Trinity
Three bodies have fallen from the sky. They know nothing
about who they are, or where they've landed. Their bodies
cast sharp shadows on the ground. Is this planet Earth? One
crawls, one sits, one stands. It's as though the three men
(do they know they're men, do they know each other?) have
suddenly been pulled into he evolutionary process. They fumble
forward and begin to develop.
A person is first and foremost a body. If we remove all social
influences and cultural patterns we find this one thing: a
body that can be measured, weighed and studied. There's something
abstract and surreal about these American men. There's nothing
unusual about their features, and yet they appear strange.
Are they Americans who have been placed in another dimension,
or are they aliens, doing their best to imitate typical Americans?
Art during the last few decades has continued to return
to questions concerning the social construction of human identity.

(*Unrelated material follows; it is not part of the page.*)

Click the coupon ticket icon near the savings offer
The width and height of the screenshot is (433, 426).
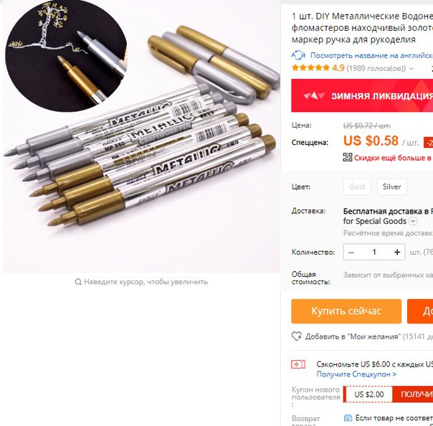tap(298, 364)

This is especially true of the feminist art that developed
in the United States during the late 1970s. With artists such
as Sherrie Levine and Cindy Sherman the female subject is
treated like an artifact – the result of media and social
stereotypes and codes. It's about time the same discussion,
with the same intensity, is applied to male identity. How
are men constructed?
These three men could use some help. At first glance they
appear completely "normal." But it's as though they
are in a room where all assumed meanings and obvious truths
have lost their power. A room without culture, knowledge or
prejudices. They seem to be moving in a sea of ignorance with
no connection with one another. How did we get here?